Start of The data

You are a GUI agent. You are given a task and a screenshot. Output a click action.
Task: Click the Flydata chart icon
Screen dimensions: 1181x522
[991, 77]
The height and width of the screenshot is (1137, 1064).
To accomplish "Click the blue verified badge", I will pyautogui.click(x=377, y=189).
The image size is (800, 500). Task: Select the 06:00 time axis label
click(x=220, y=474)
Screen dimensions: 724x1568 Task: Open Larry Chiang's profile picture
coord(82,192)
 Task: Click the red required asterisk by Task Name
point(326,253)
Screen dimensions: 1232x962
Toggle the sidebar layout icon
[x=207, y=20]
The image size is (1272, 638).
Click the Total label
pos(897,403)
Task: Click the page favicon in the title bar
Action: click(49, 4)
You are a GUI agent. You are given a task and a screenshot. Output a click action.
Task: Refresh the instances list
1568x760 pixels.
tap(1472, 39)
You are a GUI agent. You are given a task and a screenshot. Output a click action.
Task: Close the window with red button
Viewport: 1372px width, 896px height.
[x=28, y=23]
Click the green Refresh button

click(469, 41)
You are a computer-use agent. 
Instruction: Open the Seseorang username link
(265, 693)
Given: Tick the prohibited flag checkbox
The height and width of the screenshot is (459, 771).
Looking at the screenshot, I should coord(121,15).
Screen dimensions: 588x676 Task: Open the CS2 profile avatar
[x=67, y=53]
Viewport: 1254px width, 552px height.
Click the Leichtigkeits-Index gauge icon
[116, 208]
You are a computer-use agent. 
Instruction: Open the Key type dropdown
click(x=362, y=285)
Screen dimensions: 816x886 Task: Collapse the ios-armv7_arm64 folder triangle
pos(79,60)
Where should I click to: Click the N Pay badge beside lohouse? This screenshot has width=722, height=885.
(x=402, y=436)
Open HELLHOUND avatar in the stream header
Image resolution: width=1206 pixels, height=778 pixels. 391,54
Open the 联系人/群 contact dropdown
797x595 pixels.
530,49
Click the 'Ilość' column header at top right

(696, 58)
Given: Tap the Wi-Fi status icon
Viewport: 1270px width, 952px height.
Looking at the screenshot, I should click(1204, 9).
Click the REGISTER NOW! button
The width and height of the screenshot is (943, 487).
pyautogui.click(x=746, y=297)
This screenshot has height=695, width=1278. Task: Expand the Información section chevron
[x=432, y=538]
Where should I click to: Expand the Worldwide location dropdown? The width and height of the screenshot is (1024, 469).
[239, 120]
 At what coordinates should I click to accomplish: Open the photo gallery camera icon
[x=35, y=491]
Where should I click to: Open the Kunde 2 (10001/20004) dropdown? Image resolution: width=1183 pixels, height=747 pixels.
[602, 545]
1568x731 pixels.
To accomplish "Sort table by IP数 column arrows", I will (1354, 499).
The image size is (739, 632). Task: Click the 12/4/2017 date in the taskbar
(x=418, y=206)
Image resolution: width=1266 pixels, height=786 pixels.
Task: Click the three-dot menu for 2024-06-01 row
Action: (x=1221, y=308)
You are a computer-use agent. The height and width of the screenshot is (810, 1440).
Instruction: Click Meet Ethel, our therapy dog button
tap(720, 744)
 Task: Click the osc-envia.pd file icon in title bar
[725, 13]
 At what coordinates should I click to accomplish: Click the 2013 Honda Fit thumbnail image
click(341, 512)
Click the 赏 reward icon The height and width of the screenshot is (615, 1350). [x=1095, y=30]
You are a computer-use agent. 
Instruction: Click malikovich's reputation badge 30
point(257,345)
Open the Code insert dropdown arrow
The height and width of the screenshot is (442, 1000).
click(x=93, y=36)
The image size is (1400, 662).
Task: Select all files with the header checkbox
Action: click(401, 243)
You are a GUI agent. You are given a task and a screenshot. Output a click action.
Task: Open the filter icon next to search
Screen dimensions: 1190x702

End of The data

Repeat the records above in full, character for character.

→ **Reply to the task**
You are a GUI agent. You are given a task and a screenshot. Output a click action.
Task: Click the Flydata chart icon
Screen dimensions: 1181x522
[991, 77]
The height and width of the screenshot is (1137, 1064).
To accomplish "Click the blue verified badge", I will pyautogui.click(x=377, y=189).
The image size is (800, 500). Task: Select the 06:00 time axis label
click(x=220, y=474)
Screen dimensions: 724x1568 Task: Open Larry Chiang's profile picture
coord(82,192)
 Task: Click the red required asterisk by Task Name
point(326,253)
Screen dimensions: 1232x962
Toggle the sidebar layout icon
[x=207, y=20]
The image size is (1272, 638).
Click the Total label
pos(897,403)
Task: Click the page favicon in the title bar
Action: click(49, 4)
You are a GUI agent. You are given a task and a screenshot. Output a click action.
Task: Refresh the instances list
1568x760 pixels.
tap(1472, 39)
You are a GUI agent. You are given a task and a screenshot. Output a click action.
Task: Close the window with red button
Viewport: 1372px width, 896px height.
[x=28, y=23]
Click the green Refresh button

click(469, 41)
You are a computer-use agent. 
Instruction: Open the Seseorang username link
(265, 693)
Given: Tick the prohibited flag checkbox
The height and width of the screenshot is (459, 771).
Looking at the screenshot, I should coord(121,15).
Screen dimensions: 588x676 Task: Open the CS2 profile avatar
[x=67, y=53]
Viewport: 1254px width, 552px height.
Click the Leichtigkeits-Index gauge icon
[116, 208]
You are a computer-use agent. 
Instruction: Open the Key type dropdown
click(x=362, y=285)
Screen dimensions: 816x886 Task: Collapse the ios-armv7_arm64 folder triangle
pos(79,60)
Where should I click to: Click the N Pay badge beside lohouse? This screenshot has width=722, height=885.
(x=402, y=436)
Open HELLHOUND avatar in the stream header
Image resolution: width=1206 pixels, height=778 pixels. 391,54
Open the 联系人/群 contact dropdown
797x595 pixels.
530,49
Click the 'Ilość' column header at top right

(696, 58)
Given: Tap the Wi-Fi status icon
Viewport: 1270px width, 952px height.
Looking at the screenshot, I should click(1204, 9).
Click the REGISTER NOW! button
The width and height of the screenshot is (943, 487).
pyautogui.click(x=746, y=297)
This screenshot has height=695, width=1278. Task: Expand the Información section chevron
[x=432, y=538]
Where should I click to: Expand the Worldwide location dropdown? The width and height of the screenshot is (1024, 469).
[239, 120]
 At what coordinates should I click to accomplish: Open the photo gallery camera icon
[x=35, y=491]
Where should I click to: Open the Kunde 2 (10001/20004) dropdown? Image resolution: width=1183 pixels, height=747 pixels.
[602, 545]
1568x731 pixels.
To accomplish "Sort table by IP数 column arrows", I will (1354, 499).
The image size is (739, 632). Task: Click the 12/4/2017 date in the taskbar
(x=418, y=206)
Image resolution: width=1266 pixels, height=786 pixels.
Task: Click the three-dot menu for 2024-06-01 row
Action: (x=1221, y=308)
You are a computer-use agent. The height and width of the screenshot is (810, 1440).
Instruction: Click Meet Ethel, our therapy dog button
tap(720, 744)
 Task: Click the osc-envia.pd file icon in title bar
[725, 13]
 At what coordinates should I click to accomplish: Click the 2013 Honda Fit thumbnail image
click(341, 512)
Click the 赏 reward icon The height and width of the screenshot is (615, 1350). [x=1095, y=30]
You are a computer-use agent. 
Instruction: Click malikovich's reputation badge 30
point(257,345)
Open the Code insert dropdown arrow
The height and width of the screenshot is (442, 1000).
click(x=93, y=36)
The image size is (1400, 662).
Task: Select all files with the header checkbox
Action: click(401, 243)
You are a GUI agent. You are given a task and a screenshot. Output a click action.
Task: Open the filter icon next to search
Screen dimensions: 1190x702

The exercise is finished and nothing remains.